CHICAGO - The city of Flint is pulling out of the Detroit Water and Sewerage Department to join a group of governments that are part of a $1.9 billion project to build their own pipeline connected to Lake Huron.

The move means a $22 million annual loss to the Detroit water system, one of the largest in the nation and one of Detroit’s strongest assets. 

The announcement comes as Detroit’s new emergency manager considers a proposal for a long-term lease of the water and sewer department. The proposal would generate $50 million a year for Detroit, a water department spokesman said.

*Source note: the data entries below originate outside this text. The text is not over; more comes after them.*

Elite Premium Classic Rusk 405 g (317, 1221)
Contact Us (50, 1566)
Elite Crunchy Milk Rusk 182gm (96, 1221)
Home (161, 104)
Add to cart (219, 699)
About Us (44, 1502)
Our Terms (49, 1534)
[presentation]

Officials in Flint, which is under state-controlled emergency management, said this week they received approval from the state to leave the system to join the Karegnondi Water Authority project.

The KWA project calls for a new pipeline from Lake Huron to a treatment plant in Flint, which would then clean the water and sell it to surrounding municipalities.

Detroit had made Flint an offer that would have reduced water rates by 50% and saved the cash-strapped city $800 million over the next 30 years, a Detroit water spokesman said. “We don’t understand how they would have rejected a proposal that would have been a win-win,” spokesman Bill Johnson said. “We think it’s something other than the price of water.”

Detroit’s Johnson said he thinks the new pipeline is seen as a “jobs program” for Flint and the surrounding area.

“The construction of this new pipeline promises construction jobs that would aid the economy,” Johnson said. “The only issue is how much will Flint and Genesee County ratepayers have to pay.”

The loss of Flint will cost the authority $22 million a year, or 6% of its total water revenue. It will put more of a financial burden on the system’s remaining three million customers, including Detroit residents, and will mean that rates will have to be raised again, Johnson said. The system currently serves about 43% of the state’s population, with 70% of revenues coming from outside the city.

Detroit recently built connections to the Flint treatment system and will now try to recoup those costs, Johnson said.

In late March, a federal judge released the Detroit water and sewer department from federal oversight after 35 years. The move is expected to fuel a proposal for the city to enter into a long-term lease of the system with a newly created independent authority.

Detroit Mayor Dave Bing is in favor of the proposal, as are officials from Wayne, Macomb and Oakland Counties, according to Johnson. The new authority would pay the city $50 million a year in payments in lieu of taxes to operate the system. The city would continue to own the asset.

“If the emergency manager is looking for a revenue stream to reduce the city’s deficit, we project that we could generate as much as $50 million a year to the city’s general fund,” Johnson said.

He added that it will boost the credit quality of the water and sewer debt.

“Part of the problem with the bondholders is the water system’s connection to Detroit,” Johnson said. “If we could create some separation, that would give bondholders more comfort and give vendors more comfort and our regional partners.”

He admitted that Flint’s departure could make the long-term lease less attractive. “It does reduce the value of the asset,” he said.